§ AIM OF THE EXERCISE
Please write out the rows below as a numbered list, skipping any blank lines and leaving out the pictures.

§ MATERIAL FOR THIS TASK
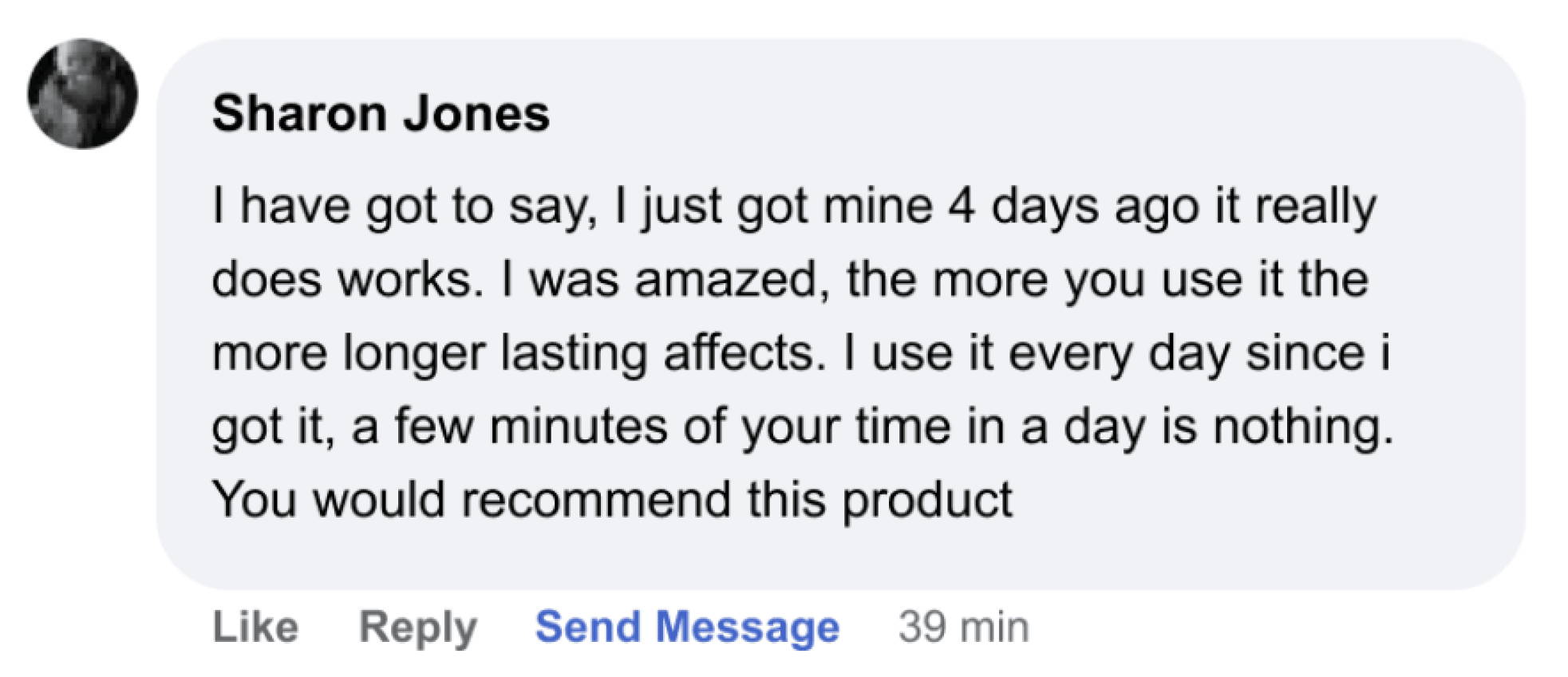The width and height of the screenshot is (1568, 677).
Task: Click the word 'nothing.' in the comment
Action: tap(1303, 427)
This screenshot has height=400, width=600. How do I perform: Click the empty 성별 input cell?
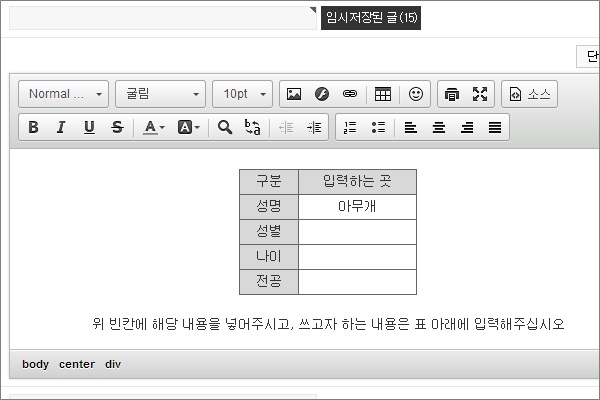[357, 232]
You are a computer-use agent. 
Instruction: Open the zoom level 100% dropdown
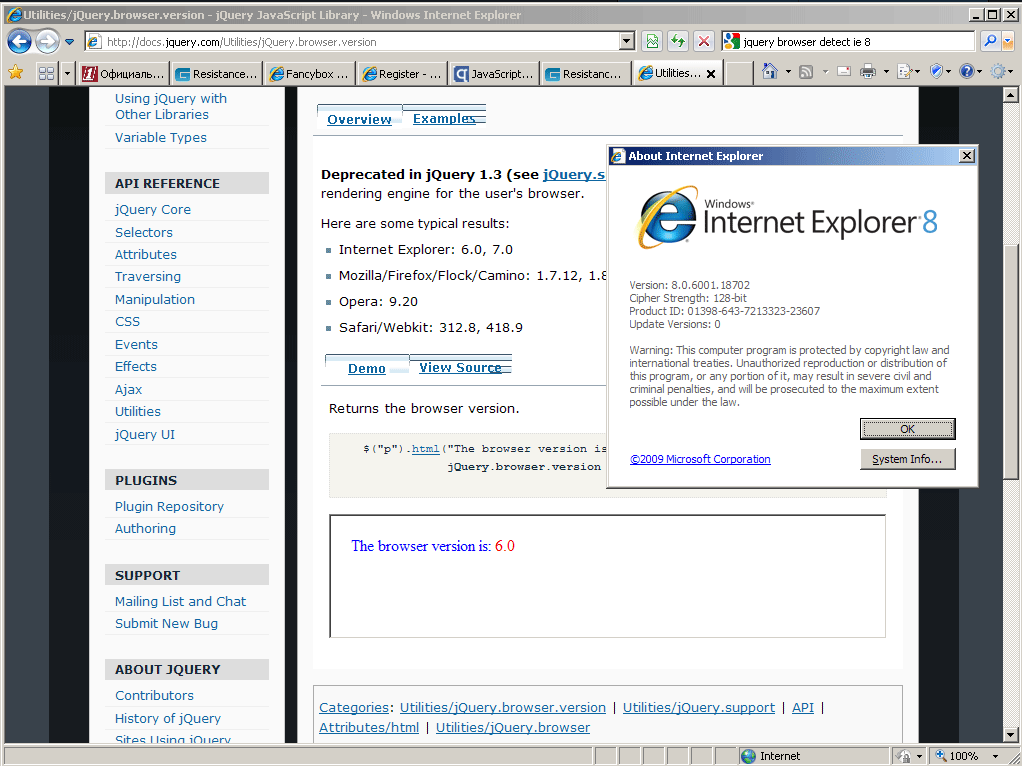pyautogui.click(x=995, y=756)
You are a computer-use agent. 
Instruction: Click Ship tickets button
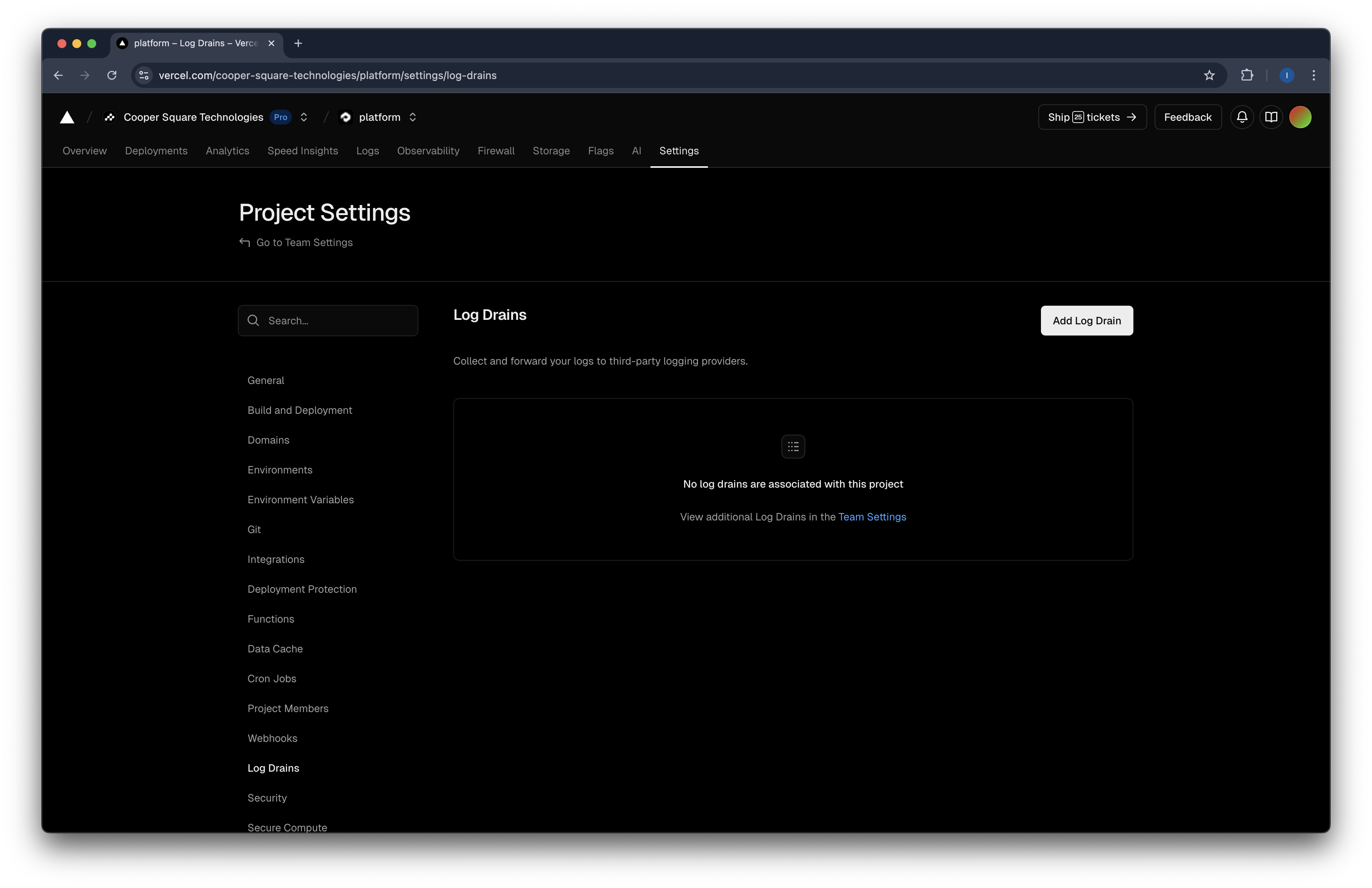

§ THE REPLY
1. The width and height of the screenshot is (1568, 677).
2. Task: Click the word 'nothing.' in the comment
3. Action: tap(1303, 427)
4. This screenshot has height=400, width=600. How do I perform: Click the empty 성별 input cell?
5. [357, 232]
6. You are a computer-use agent. 
7. Instruction: Open the zoom level 100% dropdown
8. pyautogui.click(x=995, y=756)
9. You are a computer-use agent. 
10. Instruction: Click Ship tickets button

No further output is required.